Hyaluronic acid (HA)-coated naproxen-nanoparticles selectively target breast cancer stem cells through COX-independent pathways

• Published in: Materials Science & Engineering C Vol. 124; p. 112024
• Main Authors: Espinosa-Cano, Eva, Huerta-Madroñal, Miguel, Cámara-Sánchez, Patricia, Seras-Franzoso, Joaquin, Schwartz, Simo, Abasolo, Ibane, San Román, Julio, Aguilar, Maria Rosa
• Format: Journal Article
• Language: English
• Published: Netherlands Elsevier B.V 01.05.2021; Elsevier BV
• Subjects: Anti-inflammatory agents; Anticancer properties; Antineoplastic Agents - pharmacology; Antitumor activity; Apoptosis; Breast cancer; Breast Neoplasms - drug therapy; Cancer stem cells; Carcinogenesis; Carcinogens; Cationic polymerization; CD44; Cell Line, Tumor; Cell viability; Chemotherapy; Coatings; Cytotoxicity; Electrostatic properties; Endothelial Cells; Glycogen Synthase Kinase 3 beta; Humans; Hyaluronan Receptors; Hyaluronic Acid; Inflammation; Ionic strength; Leukocyte migration; Macrophages; Materials science; Metastases; Metastasis; Nanoparticle; Nanoparticles; Naproxen; Naproxen - pharmacology; Neoplastic Stem Cells; Nonsteroidal anti-inflammatory drugs; Self-assembly; Stem cells; Wounds; Breast cancer; Cancer stem cells; Hyaluronic acid; Nanoparticle; Naproxen; CD44
• ISSN: 0928-4931; 1873-0191
• DOI: 10.1016/j.msec.2021.112024

Cytotoxic chemotherapy continues to be the main therapeutic option for patients with metastatic breast cancer.

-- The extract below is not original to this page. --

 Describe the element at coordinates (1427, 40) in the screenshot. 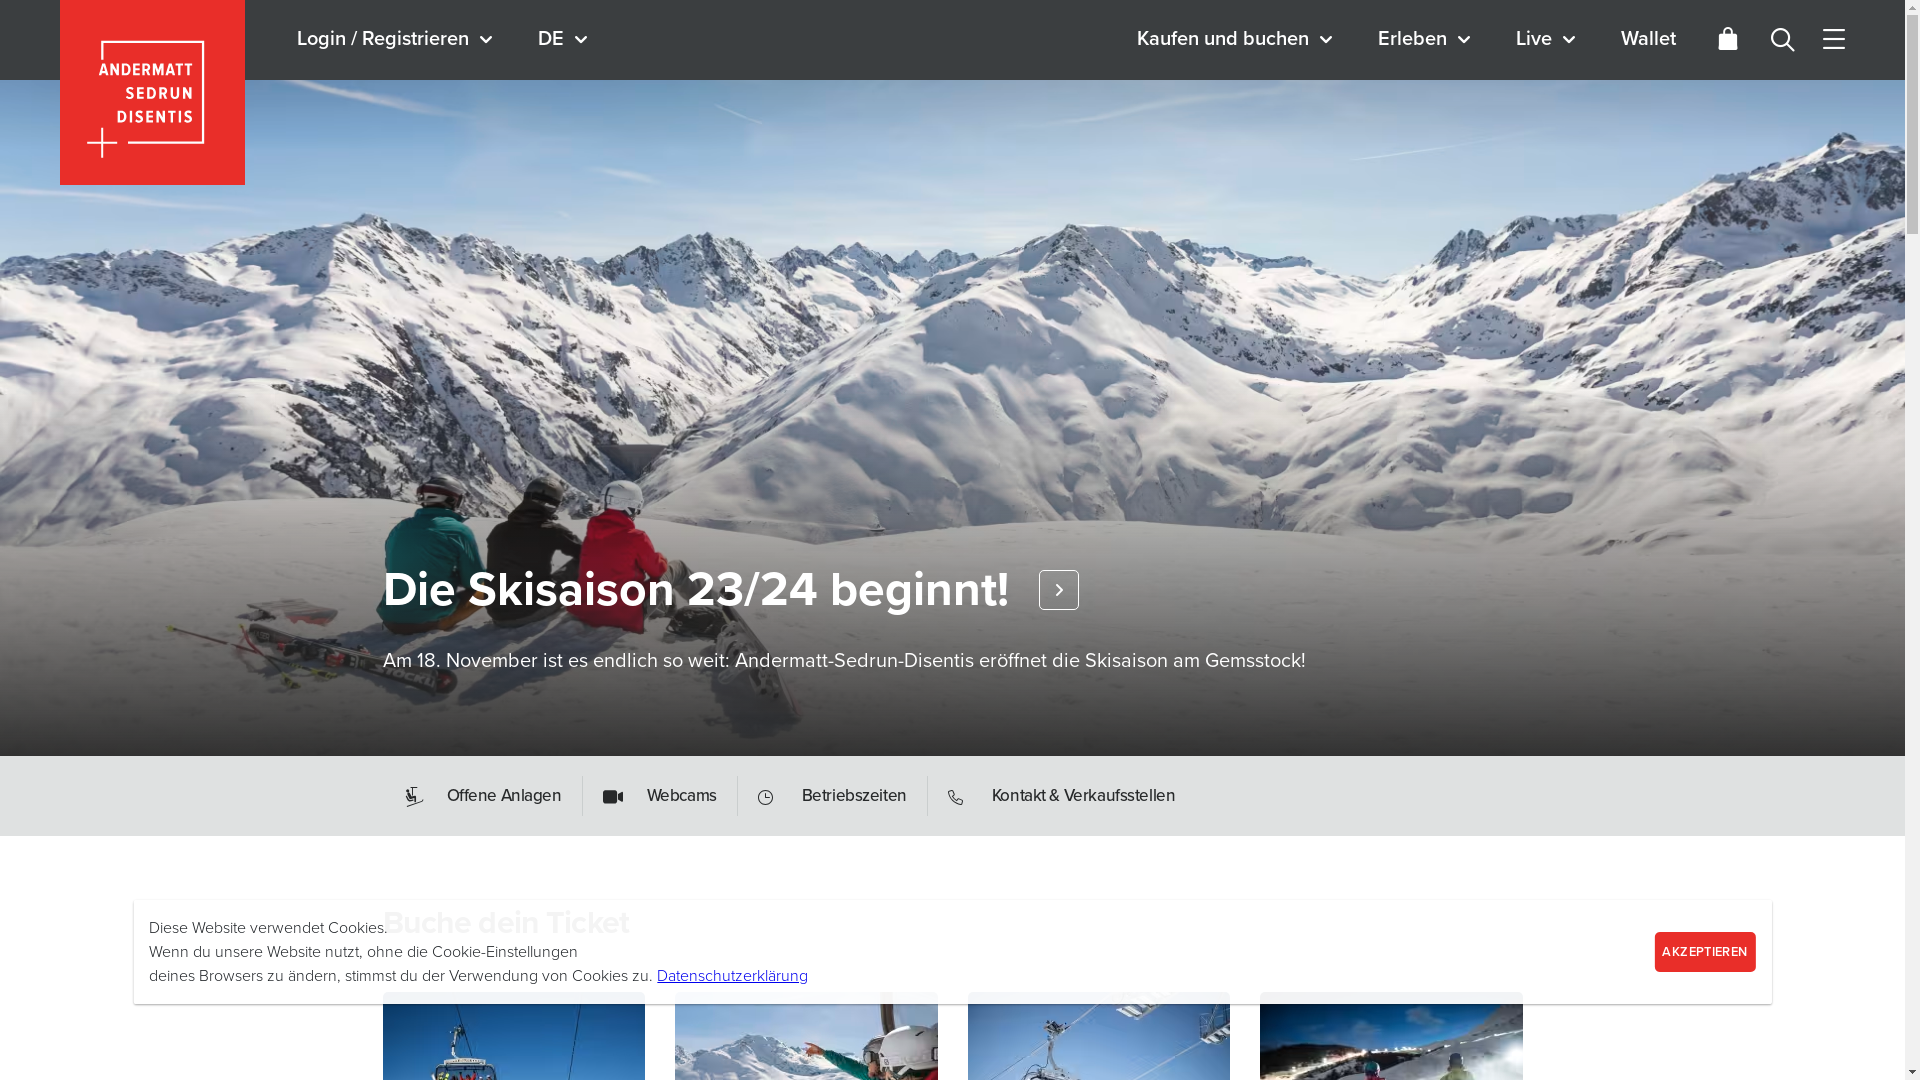

I see `Erleben` at that location.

Several studies have reported a significant association between chronic inflammation, carcinogenesis and the presence of cancer stem cells (CSC). We hypothesized that the use of non-steroidal anti-inflammatory drugs targeted to the CSC population could help reducing tumor progression and dissemination in otherwise hard to treat metastatic breast cancer. Within this study cationic naproxen (NAP)-bearing polymeric nanoparticles (NPs) were obtained by self-assembly and they were coated with hyaluronic acid (HA) via electrostatic interaction. HA-coated and uncoated NAP-bearing NPs with different sizes were produced by changing the ionic strength of the aqueous preparation solutions (i.e. 300 and 350 nm or 100 and 130 nm in diameter, respectively). HA-NPs were fully characterized in terms of physicochemical parameters and biological response in cancer cells, macrophages and endothelial cells. Our results revealed that HA-coating of NPs provided a better control in NAP release and improved their hemocompatibility, while ensuring a strong CSC-targeting in MCF-7 breast cancer cells. Furthermore, the best polymeric NPs formulation significantly (p < 0.001) reduced MCF-7 cells viability when compared to free drug (i.e. 45 ± 6% for S-HA-NPs and 87 ± 10% for free NAP) by p53-dependent induction of apoptosis; and the migration of these cell line was also significantly (p < 0.01) reduced by the nano-formulated NAP (i.e. 76.4% of open wound for S-HA-NPs and 61.6% of open wound for NAP). This increased anti-cancer activity of HA-NAP-NPs might be related to the induction of apoptosis through alterations of the GSK-3β-related COX-independent pathway. Overall, these findings suggest that the HA-NAP-NPs have the potential to improve the treatment of advanced breast cancer by increasing the anti-proliferative effect of NAP within the CSC subpopulation. •HA-coated nanoparticles bearing naproxen were synthesized.•HA-coated nanoparticles presented higher stability and improved hemocompatibility.•HA-coated nanoparticles demonstrated selective targeting towards CD44-overexpressing cells.•HA-coated nanoparticles demonstrated pro-apoptotic and anti-migratory activity.•Anti-cancer activity could be due to the induction of apoptosis through COX-independent pathways.